Estratto della pagina:
----------

L’Europa si affaccia alla festa nazionale del Pd con la presenza dei segretari del Partito Socialista Francese Désir e del Partito Socialista Operaio Spagnolo Rubalcaba. Ma si affaccia soltanto, per rimanere incomprensibile a molti militanti, perché nessuno, alla festa nazionale del Pd, traduce i loro lunghi discorsi.
C’è chi tra gli interventi dei due segretari stranieri coglie un “compagno Letta” e scoppia in una risata.
Letta comunista?
A sinistra si è liberata una prateria.
( Giovanna Profumo – foto dell’autrice) -
OLI 385: CITTA’ – Il terzo settore si mette in piazza
Il presidio organizzato giovedì 11 luglio alle 13.30 davanti a palazzo Tursi è molto partecipato. Il volantino è chiaro mettiamo in piazza il sociale, a rischio i servizi per i minori e le famiglie della città e tutti i servizi pubblici.
Un tratto di via Garbaldi è puntellato da disegni e striscioni colorati, davanti al Comune molti operatori, donne, uomini e giovani.
Che il terzo settore stia pagando un prezzo altissimo per le scelte economiche di governi passati e presenti è faccenda nota e, con cadenza praticamente annuale, anche a Genova ha dovuto testimoniare il gioco al ribasso, con riduzione di servizi e risorse.
Stupisce la pacatezza, l’infinita pazienza dei propri addetti che solo nel Comune di Genova sono più di mille – spiega Alessandro Frega, vicepresidente della Lega delle Cooperative – con oltre diecimila assistiti e oltre duecento lavoratori a rischio. Oggi come ieri si parla di tagli ed essere qui, per presidiare il Consiglio comunale serve a capire se quei tagli, che sarebbero già operativi, possono essere arginanti inserendo nuove risorse sul capitolo di spesa. Nella polemica che ha coinvolto l’assessore ai servizi sociali, Frega non entra. Ma precisa che probabilmente Paola Dameri ha dovuto scontare l’inesperienza con la mancanza di risorse.

----------

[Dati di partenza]
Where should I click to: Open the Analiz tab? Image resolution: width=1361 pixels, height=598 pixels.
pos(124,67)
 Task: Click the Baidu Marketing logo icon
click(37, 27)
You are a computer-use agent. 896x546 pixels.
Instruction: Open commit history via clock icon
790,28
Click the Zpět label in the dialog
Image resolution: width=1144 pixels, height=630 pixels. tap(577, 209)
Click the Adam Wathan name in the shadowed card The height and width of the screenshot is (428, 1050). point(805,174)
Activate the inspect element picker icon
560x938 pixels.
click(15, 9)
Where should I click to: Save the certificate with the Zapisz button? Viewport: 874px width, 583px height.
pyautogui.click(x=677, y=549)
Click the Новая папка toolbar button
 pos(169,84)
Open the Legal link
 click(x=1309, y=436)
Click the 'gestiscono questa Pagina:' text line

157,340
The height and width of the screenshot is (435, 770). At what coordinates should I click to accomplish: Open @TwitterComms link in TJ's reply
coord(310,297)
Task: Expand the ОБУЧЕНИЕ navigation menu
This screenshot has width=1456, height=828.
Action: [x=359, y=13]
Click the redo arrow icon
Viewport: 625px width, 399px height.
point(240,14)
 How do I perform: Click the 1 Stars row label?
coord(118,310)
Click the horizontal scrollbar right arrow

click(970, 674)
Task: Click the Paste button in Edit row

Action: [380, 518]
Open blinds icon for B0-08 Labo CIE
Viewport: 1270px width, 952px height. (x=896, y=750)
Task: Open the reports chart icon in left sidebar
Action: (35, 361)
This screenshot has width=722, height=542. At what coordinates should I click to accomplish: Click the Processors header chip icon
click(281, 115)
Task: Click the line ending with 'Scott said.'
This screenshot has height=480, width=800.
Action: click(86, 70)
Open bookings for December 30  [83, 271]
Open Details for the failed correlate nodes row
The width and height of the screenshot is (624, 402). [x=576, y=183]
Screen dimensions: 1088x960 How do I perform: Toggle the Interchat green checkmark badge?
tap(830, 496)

----------

Compito 1:
Nell'estratto, a che ora e davanti a quale edificio si svolge il presidio di giovedì 11 luglio?
Compito 2:
Restituisci dall'estratto il passo che inizia con "C’è chi tra" e finisce con "liberata una prateria.".

Risultato esercizio 1:
Alle 13.30, davanti a palazzo Tursi.

Risultato esercizio 2:
C’è chi tra gli interventi dei due segretari stranieri coglie un “compagno Letta” e scoppia in una risata.
Letta comunista?
A sinistra si è liberata una prateria.